# WORK TO BE COMPLETED
Could every entry be set down once more, exactly as given?

Items from a dataset
▬▬▬▬▬▬▬▬▬▬

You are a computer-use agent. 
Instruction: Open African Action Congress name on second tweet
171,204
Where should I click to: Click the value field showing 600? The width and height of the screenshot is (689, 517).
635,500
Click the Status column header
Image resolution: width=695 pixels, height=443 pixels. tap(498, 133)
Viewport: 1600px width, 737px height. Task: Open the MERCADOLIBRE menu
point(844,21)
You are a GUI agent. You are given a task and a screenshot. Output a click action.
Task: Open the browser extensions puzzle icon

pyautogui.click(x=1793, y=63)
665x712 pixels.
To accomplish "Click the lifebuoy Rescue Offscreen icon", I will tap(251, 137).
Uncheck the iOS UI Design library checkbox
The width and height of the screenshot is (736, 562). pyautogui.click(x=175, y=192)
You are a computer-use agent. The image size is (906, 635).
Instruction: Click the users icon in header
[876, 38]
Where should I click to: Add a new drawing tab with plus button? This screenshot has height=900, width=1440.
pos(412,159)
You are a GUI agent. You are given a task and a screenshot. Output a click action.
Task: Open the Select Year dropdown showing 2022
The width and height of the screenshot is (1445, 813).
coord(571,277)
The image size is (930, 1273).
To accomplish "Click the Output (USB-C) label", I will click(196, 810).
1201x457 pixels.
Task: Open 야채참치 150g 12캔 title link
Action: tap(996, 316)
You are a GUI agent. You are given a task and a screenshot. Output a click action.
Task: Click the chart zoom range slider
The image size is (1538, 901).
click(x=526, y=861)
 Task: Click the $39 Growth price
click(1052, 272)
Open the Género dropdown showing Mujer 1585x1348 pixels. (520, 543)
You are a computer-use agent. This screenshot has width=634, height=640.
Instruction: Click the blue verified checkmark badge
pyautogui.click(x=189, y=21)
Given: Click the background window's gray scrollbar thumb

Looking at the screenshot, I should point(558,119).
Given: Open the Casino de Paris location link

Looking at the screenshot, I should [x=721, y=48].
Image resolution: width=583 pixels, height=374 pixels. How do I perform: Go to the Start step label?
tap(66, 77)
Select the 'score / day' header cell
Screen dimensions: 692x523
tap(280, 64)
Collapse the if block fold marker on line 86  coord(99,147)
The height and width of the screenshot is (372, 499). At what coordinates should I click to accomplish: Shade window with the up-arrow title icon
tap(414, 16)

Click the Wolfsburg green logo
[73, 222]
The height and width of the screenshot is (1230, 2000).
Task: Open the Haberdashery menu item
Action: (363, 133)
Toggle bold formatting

▬▬▬▬▬▬▬▬▬▬

# SOLVED EXERCISE
You are a computer-use agent. 
Instruction: Open African Action Congress name on second tweet
171,204
Where should I click to: Click the value field showing 600? The width and height of the screenshot is (689, 517).
635,500
Click the Status column header
Image resolution: width=695 pixels, height=443 pixels. tap(498, 133)
Viewport: 1600px width, 737px height. Task: Open the MERCADOLIBRE menu
point(844,21)
You are a GUI agent. You are given a task and a screenshot. Output a click action.
Task: Open the browser extensions puzzle icon

pyautogui.click(x=1793, y=63)
665x712 pixels.
To accomplish "Click the lifebuoy Rescue Offscreen icon", I will tap(251, 137).
Uncheck the iOS UI Design library checkbox
The width and height of the screenshot is (736, 562). pyautogui.click(x=175, y=192)
You are a computer-use agent. The image size is (906, 635).
Instruction: Click the users icon in header
[876, 38]
Where should I click to: Add a new drawing tab with plus button? This screenshot has height=900, width=1440.
pos(412,159)
You are a GUI agent. You are given a task and a screenshot. Output a click action.
Task: Open the Select Year dropdown showing 2022
The width and height of the screenshot is (1445, 813).
coord(571,277)
The image size is (930, 1273).
To accomplish "Click the Output (USB-C) label", I will click(196, 810).
1201x457 pixels.
Task: Open 야채참치 150g 12캔 title link
Action: tap(996, 316)
You are a GUI agent. You are given a task and a screenshot. Output a click action.
Task: Click the chart zoom range slider
The image size is (1538, 901).
click(x=526, y=861)
 Task: Click the $39 Growth price
click(1052, 272)
Open the Género dropdown showing Mujer 1585x1348 pixels. (520, 543)
You are a computer-use agent. This screenshot has width=634, height=640.
Instruction: Click the blue verified checkmark badge
pyautogui.click(x=189, y=21)
Given: Click the background window's gray scrollbar thumb

Looking at the screenshot, I should point(558,119).
Given: Open the Casino de Paris location link

Looking at the screenshot, I should [x=721, y=48].
Image resolution: width=583 pixels, height=374 pixels. How do I perform: Go to the Start step label?
tap(66, 77)
Select the 'score / day' header cell
Screen dimensions: 692x523
tap(280, 64)
Collapse the if block fold marker on line 86  coord(99,147)
The height and width of the screenshot is (372, 499). At what coordinates should I click to accomplish: Shade window with the up-arrow title icon
tap(414, 16)

Click the Wolfsburg green logo
[73, 222]
The height and width of the screenshot is (1230, 2000).
Task: Open the Haberdashery menu item
Action: (363, 133)
Toggle bold formatting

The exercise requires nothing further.